Taxi-ambulanza, 70 euro per tornare a casa

«O paghi subito o non sali in ambulanza».
I pazienti più deboli dimessi dagli ospedali cittadini ora si trovano di fronte a questa cruda e inaspettata alternativa. Le ambulanze del “118” che per più di 40 anni hanno svolto questo servizio, sono disponibili a trasportarli nelle case di riposo o nelle loro abitazioni solo saltuariamente in casi eccezionali e non altrimenti risolvibili. Da più di un mese invece questo servizio socio - sanitario dedicato a chi si muove con difficoltà sulle proprie gambe e spesso non è in grado di salire da solo le scale di casa, è stato infatti privatizzato ed è affidato a prezzo libero a un nutrito numero di società, cooperative e altre associazioni dotate di ambulanze più o meno recenti ed efficienti.
In totale sono tredici le “sigle” che si sono candidate a prestare a pagamento il servizio di “taxi sanitario” e sono state accolte in una apposita “lista”.
Nonostante la deregulation e il gran nunmero di sigle che operano tra Trieste, Monfalcone e Gorizia, nei fine settimana è comunque difficile trovare in tempi decenti un’ambulanza disponibile a trasportare a casa chi è stato dimesso ad esempio dall’ospedale con una gamba completamente ingessata. Anche nei giorni feriali i tempi di attesa sono lunghissimi, mentre i prezzi richiesti oscillano come lo spread: a piacimento delle varie organizzazioni presenti sul mercato del trasporto degli infermi.

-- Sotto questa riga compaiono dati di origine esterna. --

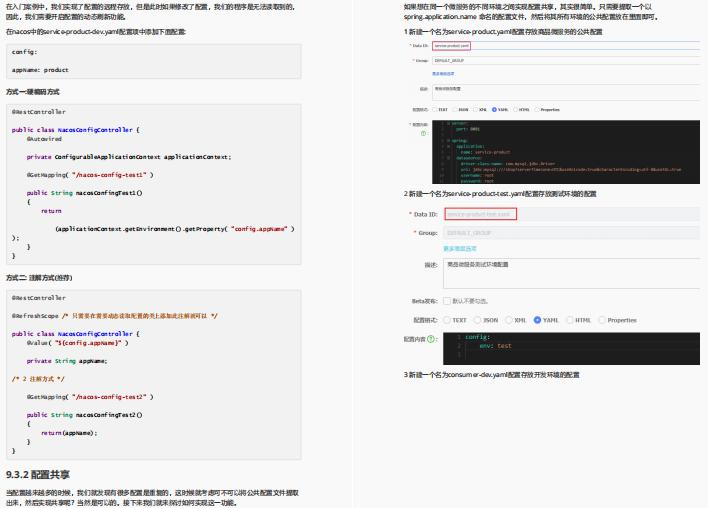This screenshot has width=708, height=508.
Task: Select JSON format in lower Beta form
Action: [477, 320]
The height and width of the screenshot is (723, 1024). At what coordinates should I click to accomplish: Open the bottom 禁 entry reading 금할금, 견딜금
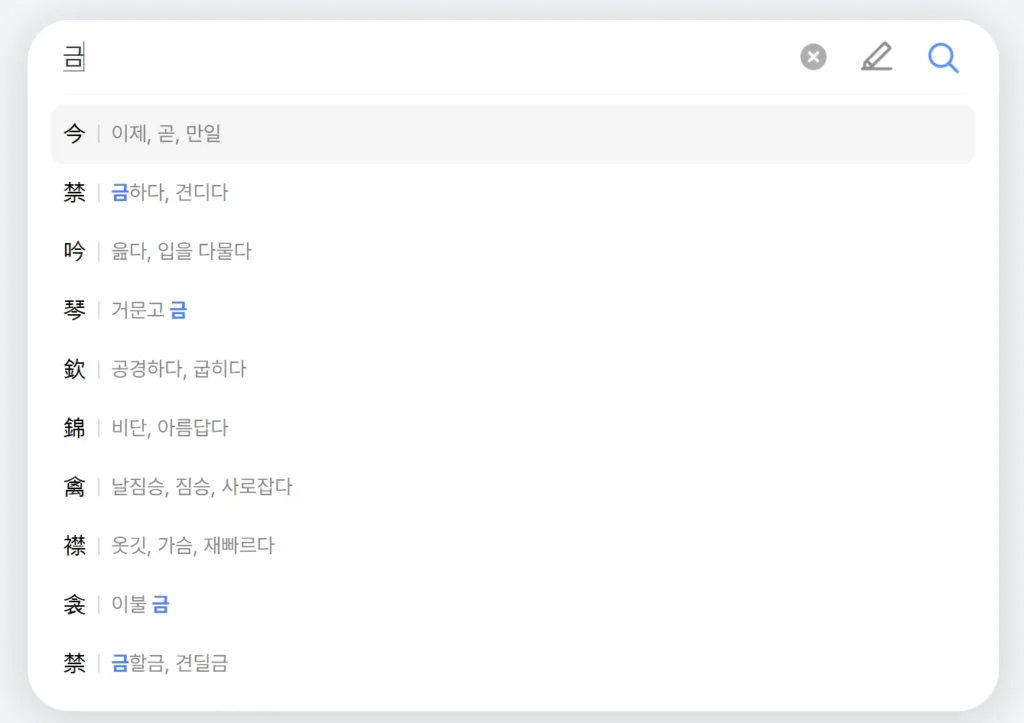300,663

Il problema oltre a mettere in imbarazzo i più anziani e ad alleggerire il loro magro portafoglio, crea anche disguidi all’interno dei reparti ospedalieri. Quando un anziano non autosufficiente viene dimesso, un infermiere deve mettersi al telefono e cercare tra le tredici “sigle” quella disponibile a trasportare il paziente a casa. In caso di diniego delle prime organizzazioni contattate, la ricerca telefonica deve continuare finché un responsabile di qualche “croce” bianca, rossa, verde o blu, non dice sì. «Arriveremo nelle prossime ore».

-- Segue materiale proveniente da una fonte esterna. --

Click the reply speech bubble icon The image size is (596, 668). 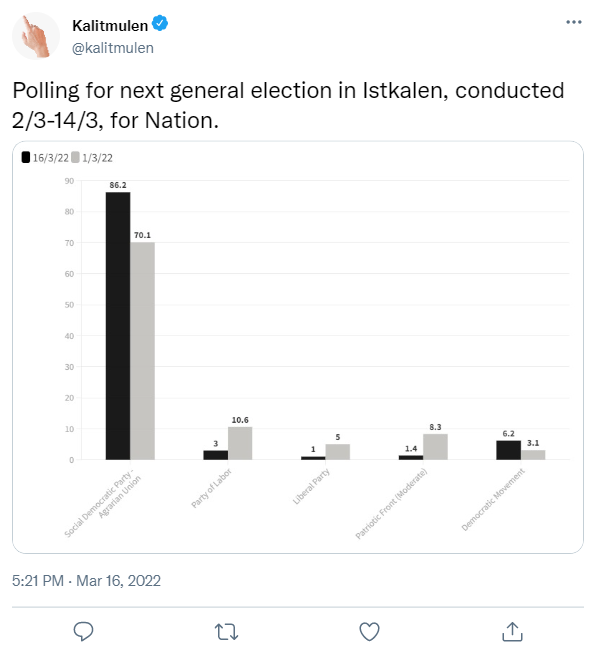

Al momento dell’imbarco sull’ambulanza, - nella grande maggioranza dei casi- l’ex ammalato deve immediatamente versare al capomacchina il denaro richiesto per il trasporto. C’è chi per essere trasferito dall’Ospedale di Cattinara alla sua abitazione posta nel rione di San Giovanni, si è visto chiedere anche 70 euro. C’è chi per due chilometri o poco più di percorso, ha dovuto sborsare 55 euro. Altre volte i prezzi sono stati più onesti ma comunque ben diversi tra una “croce” e l’altra. Non è nememno chiaro quale sia il carico dell’iva che va applicata alla fattura o sulla ricevuta. Ammesso che il trasportato o un suo parente, richieda il documento fiscale in quei difficili momenti.

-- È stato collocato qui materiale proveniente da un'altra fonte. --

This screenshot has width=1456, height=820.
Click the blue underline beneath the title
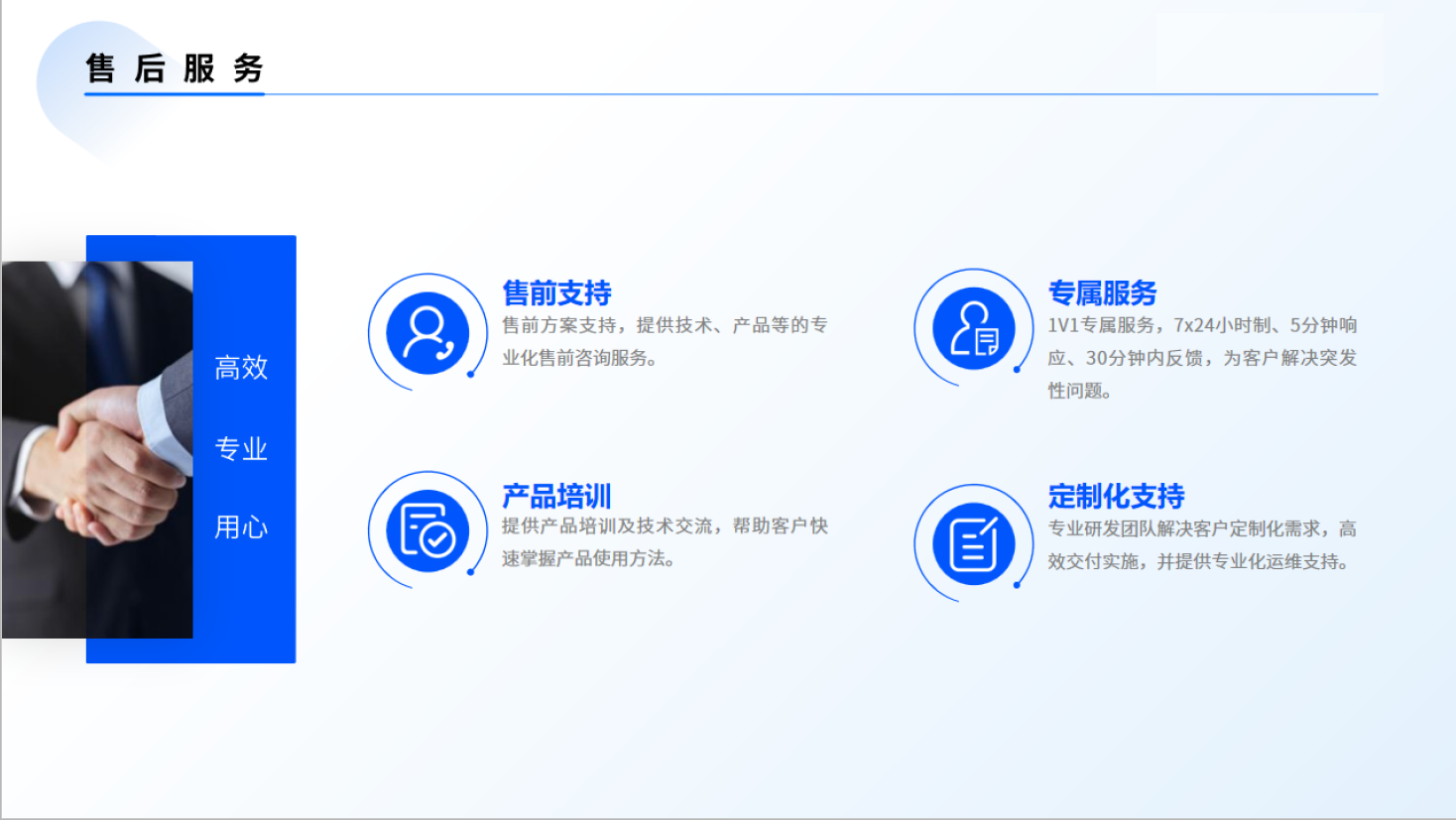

Finché questo servizio era stato gestito direttamente dal “118”, la stessa Azienda sanitaria aveva stabilito le tariffe: 29,75 euro per i viaggi con un percorso inferiore ai dieci chilometri; 42,35 euro per trasferimenti più complessi e prolungati. Spesso però sulla stessa ambulanza venivano accolti due pazienti che risiedevano nello stesso rione o in quartieri adiacenti: il costo del trasporto si dimezzava, sia per i percorsi inferiori ai 10 chilometri che per quelli superiori. Va aggiunto che esisteva ed esiste ancora formalmente un numero telefonico interno - il 5095 - a cui facevano riferimento tutti i reparti ospedalieri nel momento in cui un paziente infermo o con difficoltà di movimento doveva essere dimesso.
Ora invece l’Azienda ospedaliero universitaria ha dovuto inviare a metà febbraio a tutti i responsabili dei Reparti del nosocomio di Cattinara e dell’Ospedale Maggiore un elenco delle 13 “sigle” disponibili ad effettuare il servizio di taxi sanitario. Il documento è firmato dal direttore medico di Cattinara, Lucia Pelusi. «I trasporti a domicilio in ambulanza sono richiesti e pagati dall’utente» si legge nella circolare che spiega ai dirigenti medici e infermieristici che «il paziente deve essere informato che con la richiesta di tale trasporto se ne assume i relativi oneri economici».
Gli unici casi che rimangono esclusi dal pagamento sono quelli «compresi nei percorsi di continuità assistenziale, per i quali esiste una specifica convenzione con l’Aziensa sanitaria numero Uno».
In altri termini non deve essere pagato un euro da chi viene trasportato dopo le dimissioni dall’ospedale in una Residenza assitenziale assistita.